▶ [Source data]:

[BEGIN]

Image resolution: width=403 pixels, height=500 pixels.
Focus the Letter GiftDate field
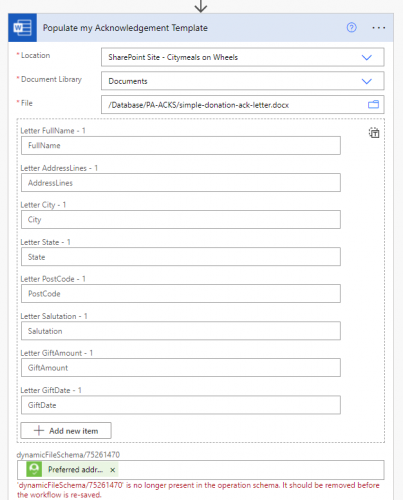[181, 405]
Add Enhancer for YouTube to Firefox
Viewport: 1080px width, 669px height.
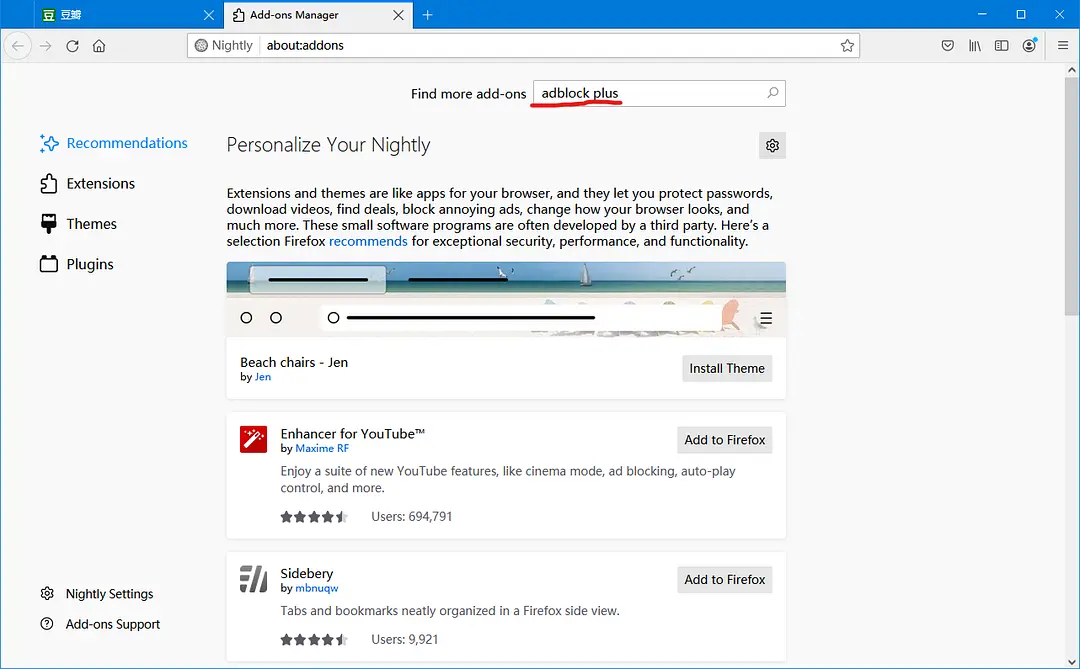(724, 440)
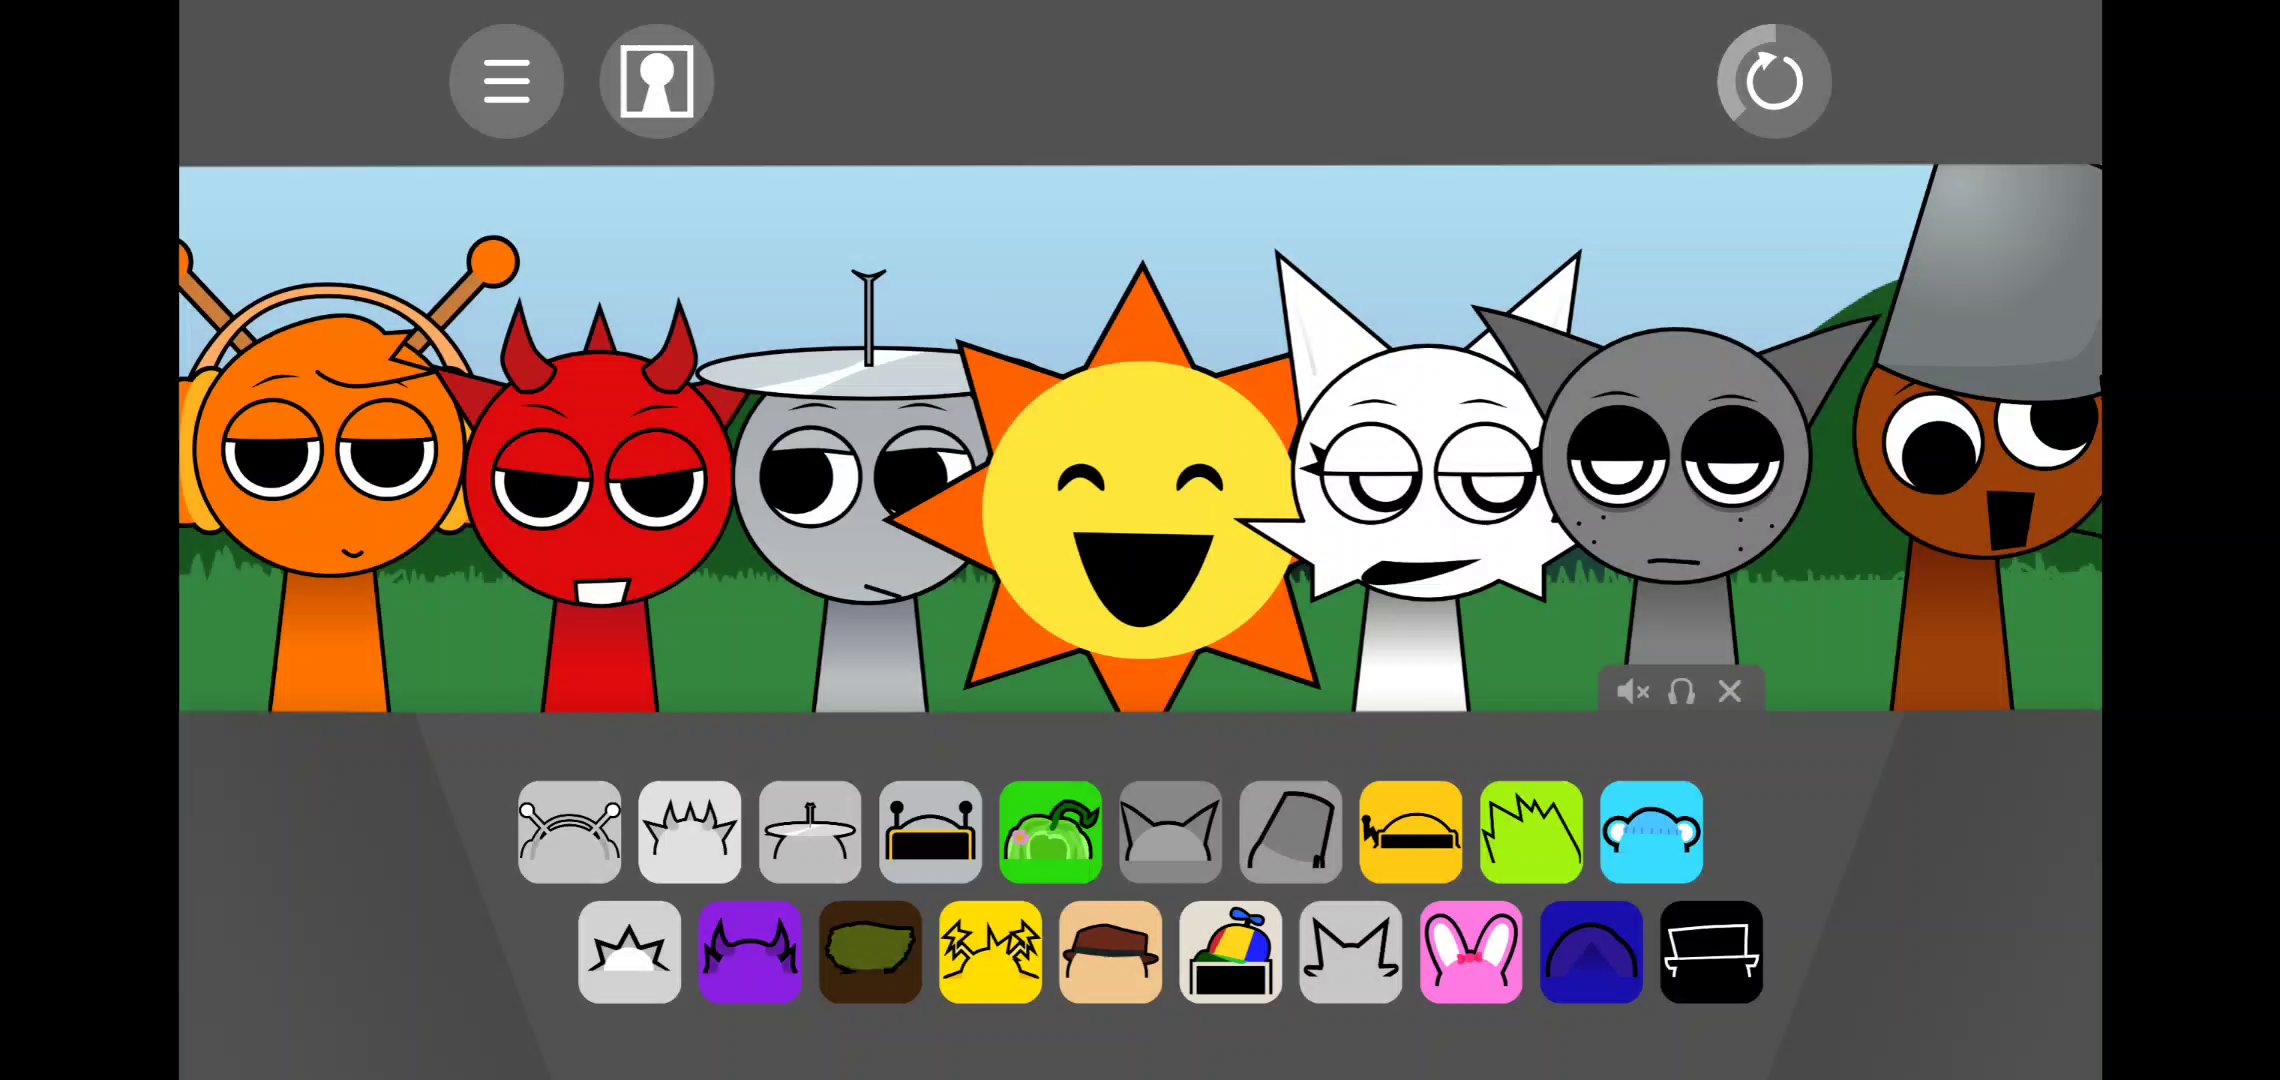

[END]

Rewrite the listing with "Firefox" changed to "Chrome" and everything else left as it is, omitting the pictures.

Image resolution: width=403 pixels, height=500 pixels.
Focus the Letter GiftDate field
[181, 405]
Add Enhancer for YouTube to Chrome
Viewport: 1080px width, 669px height.
(724, 440)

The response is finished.